鈴々舎わか馬さんは、一口にいえば、『怖い人』である。
 初対面の時、すでにそう思ったし、今でも、会うと緊張する。人柄はまことに温かだし、芸人さんらしく、にこやかで腰が低く、言葉遣いも丁寧。だけど、とにかく、怖いのだ。
 むしろ、『鋭い』と表現すべきなのかもしれない。世間話をしているうちは何事もないのだが、話題が芸のこと、落語のことに及ぶと、実にきっぱりとものを言い、妥協を許さない。まだお若いのだが、すでに噺家としての自分の世界を確立しているようだ。
『うまや怪談』の原稿をお渡しし、その後、打ち合わせをした時、わか馬さんはこう言った。 「後半が、どうも自分の考えと違うので、もしかすると、変えさせてもらうかもしれません」
 私に向かって、『書き直してくれ』などとは要求してこない。自力で変更する自信があるらしい。ここらが怖い。どこをどう改良してくれるのかが楽しみで、何も言わず、すべてを任せていた。
 そして、落語会当日。ネタ下ろしからわずか三回めとは信じられない、すばらしく完成度の高い『厩火事』を聞きながら、私は内心、後悔していた。わか馬さんが作り出した古典の世界を、続けて口演される予定の私の新作が、すべてぶち壊しにしてしまうと感じたからだ。
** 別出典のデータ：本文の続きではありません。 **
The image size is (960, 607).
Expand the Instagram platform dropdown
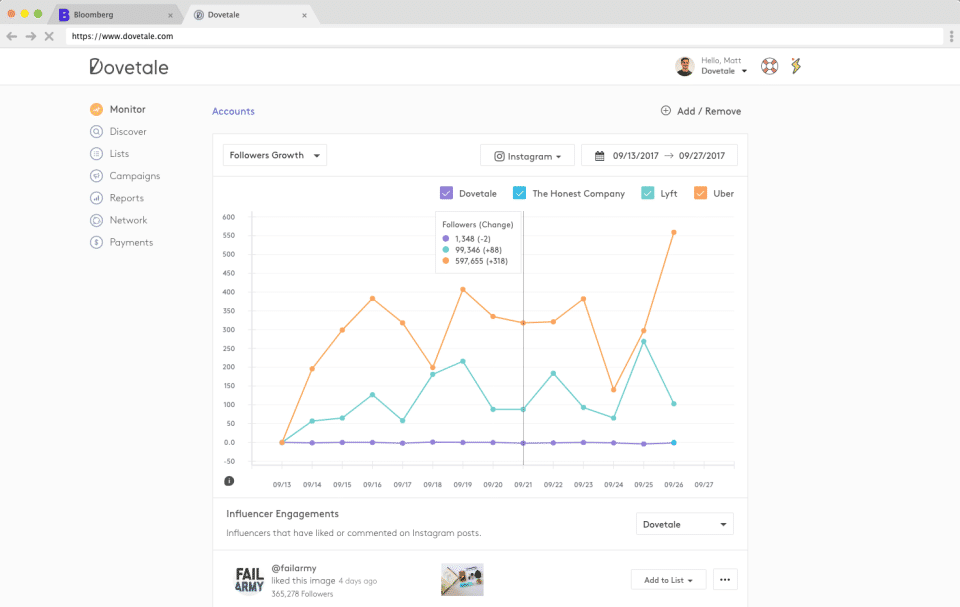click(x=527, y=156)
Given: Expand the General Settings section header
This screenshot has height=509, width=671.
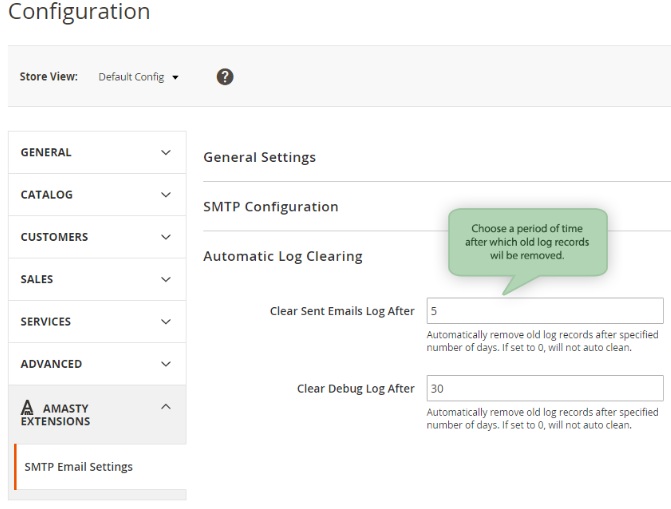Looking at the screenshot, I should (x=260, y=157).
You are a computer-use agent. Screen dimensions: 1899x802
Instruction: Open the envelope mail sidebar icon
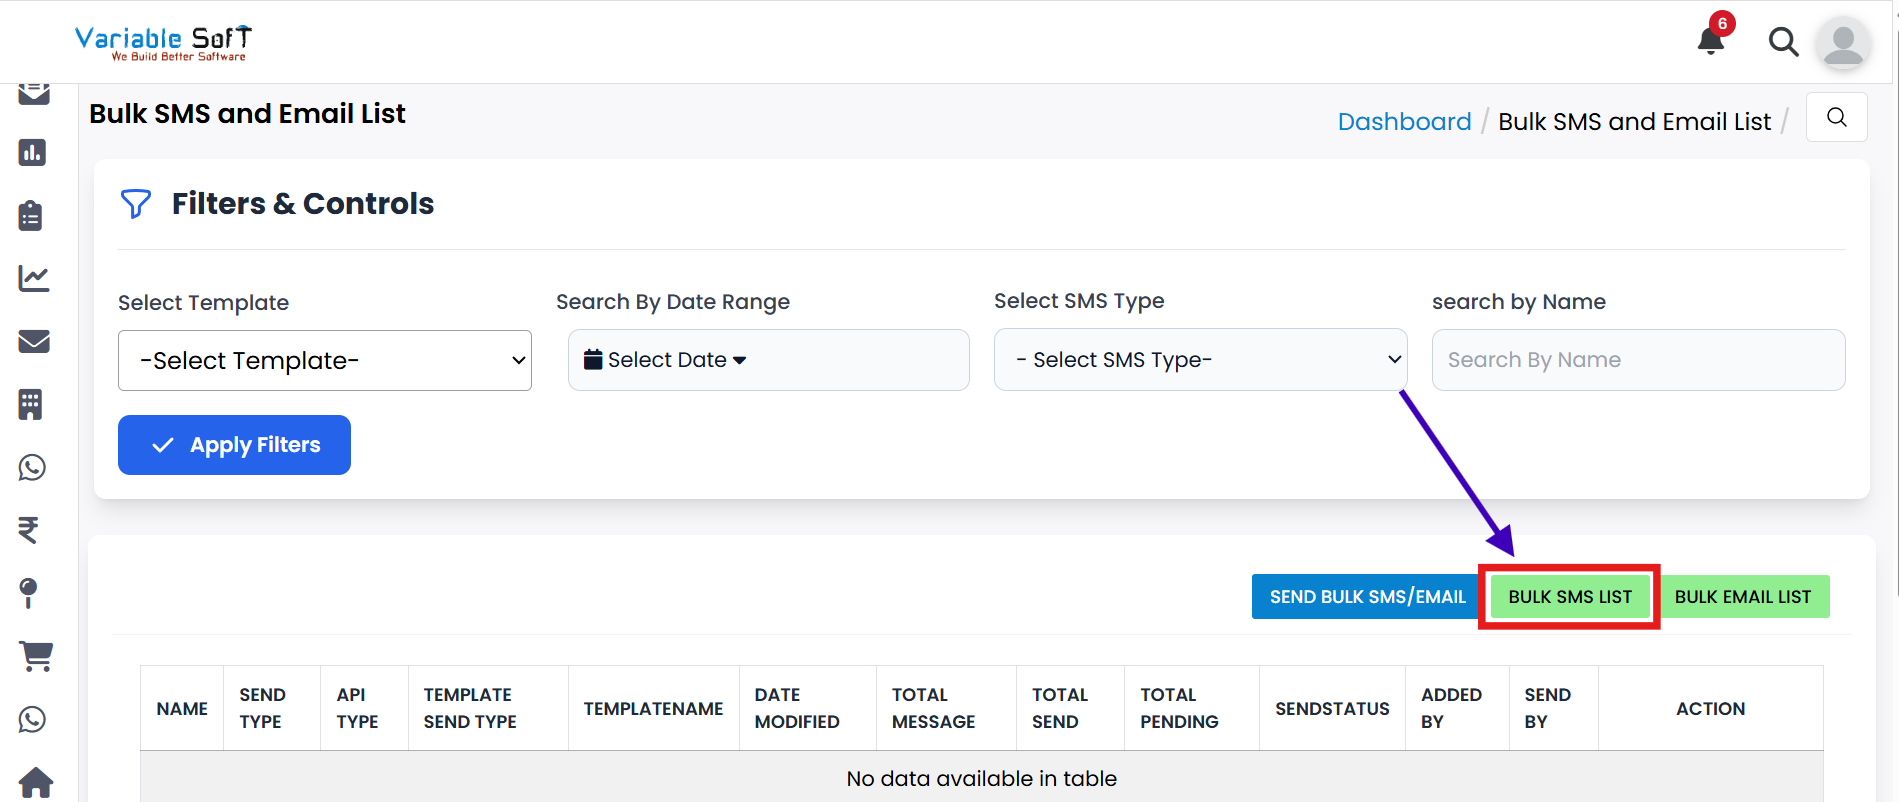pyautogui.click(x=33, y=342)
 やがて、『厩火事』が終わり、軽妙なマクラを挟んで、『うまや怪談』が始まったが、しばらくして、私は噺の筋立てがまったく違っていることに気づいた。 『百八十度違う』と言ってもいい。とにかく、人物の動く方向が根本的に異なり、しかもそれは、『厩火事』を聞いた時点で、私が本来目指すべきだと考えたのと同じ方向だったのだ。すごい、と思った。
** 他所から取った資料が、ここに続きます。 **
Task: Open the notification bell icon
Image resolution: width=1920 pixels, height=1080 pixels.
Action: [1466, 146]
 しかし、途中をがらりと変えてしまったのだから、最後につじつまが合うかどうかがわからない。ハラハラしながら聞いていると、さすがわか馬さん、きちんと整合性を保ちながら見事にサゲまで引っ張り、この日のために選ばれた耳の肥えた観客から、拍手喝采を浴びた。
 当方の惨敗である。その結果は、本を読み、プレゼントに応募すると送られてくるCDを聞いていただけば、歴然としているだろう。わか馬さんはあらゆる手段を駆使し、ミステリー作家も舌を巻く周到な伏線を張ることによって、私の邪悪を企みを阻止し、古典落語の世界を守り抜いた。その実力とセンスのよさには、ただただ敬服するほかない。本当に、『怖い人』だ。
 未来の名人……というより、それほど遠くない将来の名人の高座を見た気がした。小学生時分からの落語オタクの私が言うのだから、決して間違いはない。
 作者として、まるで悔しくないと言えば嘘になるが、現時点では弁解の余地がない。何しろ、大惨敗なのだから。
 だが、この次の機会には、そうはさせない。すでに、次の構想もできている……って、ミステリーではなくて、落語の台本の方だけど。
 来年必ずリベンジするぞと、ここに宣言して、わか馬さんに心から拍手を送りたいと思う。